§ **Entries supplied**
..........
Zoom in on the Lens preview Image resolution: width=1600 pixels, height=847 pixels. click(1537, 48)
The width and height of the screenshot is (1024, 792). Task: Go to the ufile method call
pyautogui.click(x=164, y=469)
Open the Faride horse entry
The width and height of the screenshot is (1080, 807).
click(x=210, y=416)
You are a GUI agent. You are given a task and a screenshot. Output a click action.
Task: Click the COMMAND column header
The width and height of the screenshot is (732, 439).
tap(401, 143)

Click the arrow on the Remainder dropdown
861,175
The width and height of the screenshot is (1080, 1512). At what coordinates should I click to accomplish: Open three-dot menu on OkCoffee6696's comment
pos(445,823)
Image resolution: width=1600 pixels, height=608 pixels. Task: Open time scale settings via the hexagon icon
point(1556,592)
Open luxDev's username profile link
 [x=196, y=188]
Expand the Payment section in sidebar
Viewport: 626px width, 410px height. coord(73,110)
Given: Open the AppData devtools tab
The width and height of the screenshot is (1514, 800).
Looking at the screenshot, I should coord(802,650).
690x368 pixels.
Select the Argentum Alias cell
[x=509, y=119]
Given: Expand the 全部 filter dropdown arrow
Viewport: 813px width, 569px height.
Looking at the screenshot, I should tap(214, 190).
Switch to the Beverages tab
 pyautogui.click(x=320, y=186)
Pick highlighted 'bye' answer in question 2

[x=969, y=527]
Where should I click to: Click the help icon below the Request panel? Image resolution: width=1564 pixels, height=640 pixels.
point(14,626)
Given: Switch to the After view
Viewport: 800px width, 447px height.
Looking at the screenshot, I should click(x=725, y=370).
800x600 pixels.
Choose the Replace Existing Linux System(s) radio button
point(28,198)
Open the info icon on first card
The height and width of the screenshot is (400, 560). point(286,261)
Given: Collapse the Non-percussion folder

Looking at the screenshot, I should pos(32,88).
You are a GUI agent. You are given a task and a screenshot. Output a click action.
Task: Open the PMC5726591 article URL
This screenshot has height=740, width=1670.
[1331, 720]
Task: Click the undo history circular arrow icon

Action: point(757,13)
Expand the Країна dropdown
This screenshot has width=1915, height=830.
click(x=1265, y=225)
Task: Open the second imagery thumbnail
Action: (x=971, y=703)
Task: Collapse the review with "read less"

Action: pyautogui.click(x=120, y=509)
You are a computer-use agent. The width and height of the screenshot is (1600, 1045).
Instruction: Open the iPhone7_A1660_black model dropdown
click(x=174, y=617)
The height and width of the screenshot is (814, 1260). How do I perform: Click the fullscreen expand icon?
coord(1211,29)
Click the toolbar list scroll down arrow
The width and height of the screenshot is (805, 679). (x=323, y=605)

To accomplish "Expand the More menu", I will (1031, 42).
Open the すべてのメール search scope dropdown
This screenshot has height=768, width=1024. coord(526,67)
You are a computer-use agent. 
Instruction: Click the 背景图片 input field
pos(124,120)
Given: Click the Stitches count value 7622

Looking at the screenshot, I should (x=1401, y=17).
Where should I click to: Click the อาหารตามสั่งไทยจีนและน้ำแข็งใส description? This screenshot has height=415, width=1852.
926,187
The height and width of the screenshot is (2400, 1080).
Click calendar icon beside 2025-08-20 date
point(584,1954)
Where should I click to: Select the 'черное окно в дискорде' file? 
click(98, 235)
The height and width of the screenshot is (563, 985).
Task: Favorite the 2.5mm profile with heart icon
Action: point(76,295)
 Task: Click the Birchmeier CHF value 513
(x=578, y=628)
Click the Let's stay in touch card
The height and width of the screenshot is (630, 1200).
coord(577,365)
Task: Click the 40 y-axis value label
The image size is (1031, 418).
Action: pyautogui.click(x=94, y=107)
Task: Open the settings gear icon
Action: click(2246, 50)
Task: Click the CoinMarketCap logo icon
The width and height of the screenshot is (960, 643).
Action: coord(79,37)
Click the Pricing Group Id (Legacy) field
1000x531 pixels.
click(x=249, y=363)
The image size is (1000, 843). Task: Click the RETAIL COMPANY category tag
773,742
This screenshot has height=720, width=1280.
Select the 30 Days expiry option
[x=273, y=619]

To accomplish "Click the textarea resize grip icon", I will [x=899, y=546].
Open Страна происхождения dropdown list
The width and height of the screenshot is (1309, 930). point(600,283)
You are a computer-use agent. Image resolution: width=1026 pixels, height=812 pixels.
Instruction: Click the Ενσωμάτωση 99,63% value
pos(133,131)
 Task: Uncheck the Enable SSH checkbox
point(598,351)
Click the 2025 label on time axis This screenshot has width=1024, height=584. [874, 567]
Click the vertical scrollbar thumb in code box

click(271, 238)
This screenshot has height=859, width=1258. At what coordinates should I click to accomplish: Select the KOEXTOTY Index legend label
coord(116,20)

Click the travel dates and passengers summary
..........
§ **Description of the task**
Set every line of the listing down word for word.

§ **Answer space**
Zoom in on the Lens preview Image resolution: width=1600 pixels, height=847 pixels. click(1537, 48)
The width and height of the screenshot is (1024, 792). Task: Go to the ufile method call
pyautogui.click(x=164, y=469)
Open the Faride horse entry
The width and height of the screenshot is (1080, 807).
click(x=210, y=416)
You are a GUI agent. You are given a task and a screenshot. Output a click action.
Task: Click the COMMAND column header
The width and height of the screenshot is (732, 439).
tap(401, 143)

Click the arrow on the Remainder dropdown
861,175
The width and height of the screenshot is (1080, 1512). At what coordinates should I click to accomplish: Open three-dot menu on OkCoffee6696's comment
pos(445,823)
Image resolution: width=1600 pixels, height=608 pixels. Task: Open time scale settings via the hexagon icon
point(1556,592)
Open luxDev's username profile link
 [x=196, y=188]
Expand the Payment section in sidebar
Viewport: 626px width, 410px height. coord(73,110)
Given: Open the AppData devtools tab
The width and height of the screenshot is (1514, 800).
Looking at the screenshot, I should coord(802,650).
690x368 pixels.
Select the Argentum Alias cell
[x=509, y=119]
Given: Expand the 全部 filter dropdown arrow
Viewport: 813px width, 569px height.
Looking at the screenshot, I should tap(214, 190).
Switch to the Beverages tab
 pyautogui.click(x=320, y=186)
Pick highlighted 'bye' answer in question 2

[x=969, y=527]
Where should I click to: Click the help icon below the Request panel? Image resolution: width=1564 pixels, height=640 pixels.
point(14,626)
Given: Switch to the After view
Viewport: 800px width, 447px height.
Looking at the screenshot, I should click(x=725, y=370).
800x600 pixels.
Choose the Replace Existing Linux System(s) radio button
point(28,198)
Open the info icon on first card
The height and width of the screenshot is (400, 560). point(286,261)
Given: Collapse the Non-percussion folder

Looking at the screenshot, I should pos(32,88).
You are a GUI agent. You are given a task and a screenshot. Output a click action.
Task: Open the PMC5726591 article URL
This screenshot has height=740, width=1670.
[1331, 720]
Task: Click the undo history circular arrow icon

Action: point(757,13)
Expand the Країна dropdown
This screenshot has width=1915, height=830.
click(x=1265, y=225)
Task: Open the second imagery thumbnail
Action: (x=971, y=703)
Task: Collapse the review with "read less"

Action: pyautogui.click(x=120, y=509)
You are a computer-use agent. The width and height of the screenshot is (1600, 1045).
Instruction: Open the iPhone7_A1660_black model dropdown
click(x=174, y=617)
The height and width of the screenshot is (814, 1260). How do I perform: Click the fullscreen expand icon?
coord(1211,29)
Click the toolbar list scroll down arrow
The width and height of the screenshot is (805, 679). (x=323, y=605)

To accomplish "Expand the More menu", I will (1031, 42).
Open the すべてのメール search scope dropdown
This screenshot has height=768, width=1024. coord(526,67)
You are a computer-use agent. 
Instruction: Click the 背景图片 input field
pos(124,120)
Given: Click the Stitches count value 7622

Looking at the screenshot, I should (x=1401, y=17).
Where should I click to: Click the อาหารตามสั่งไทยจีนและน้ำแข็งใส description? This screenshot has height=415, width=1852.
926,187
The height and width of the screenshot is (2400, 1080).
Click calendar icon beside 2025-08-20 date
point(584,1954)
Where should I click to: Select the 'черное окно в дискорде' file? 
click(98, 235)
The height and width of the screenshot is (563, 985).
Task: Favorite the 2.5mm profile with heart icon
Action: point(76,295)
 Task: Click the Birchmeier CHF value 513
(x=578, y=628)
Click the Let's stay in touch card
The height and width of the screenshot is (630, 1200).
coord(577,365)
Task: Click the 40 y-axis value label
The image size is (1031, 418).
Action: pyautogui.click(x=94, y=107)
Task: Open the settings gear icon
Action: click(2246, 50)
Task: Click the CoinMarketCap logo icon
The width and height of the screenshot is (960, 643).
Action: coord(79,37)
Click the Pricing Group Id (Legacy) field
1000x531 pixels.
click(x=249, y=363)
The image size is (1000, 843). Task: Click the RETAIL COMPANY category tag
773,742
This screenshot has height=720, width=1280.
Select the 30 Days expiry option
[x=273, y=619]

To accomplish "Click the textarea resize grip icon", I will [x=899, y=546].
Open Страна происхождения dropdown list
The width and height of the screenshot is (1309, 930). point(600,283)
You are a computer-use agent. Image resolution: width=1026 pixels, height=812 pixels.
Instruction: Click the Ενσωμάτωση 99,63% value
pos(133,131)
 Task: Uncheck the Enable SSH checkbox
point(598,351)
Click the 2025 label on time axis This screenshot has width=1024, height=584. [874, 567]
Click the vertical scrollbar thumb in code box

click(271, 238)
This screenshot has height=859, width=1258. At what coordinates should I click to accomplish: Select the KOEXTOTY Index legend label
coord(116,20)

Click the travel dates and passengers summary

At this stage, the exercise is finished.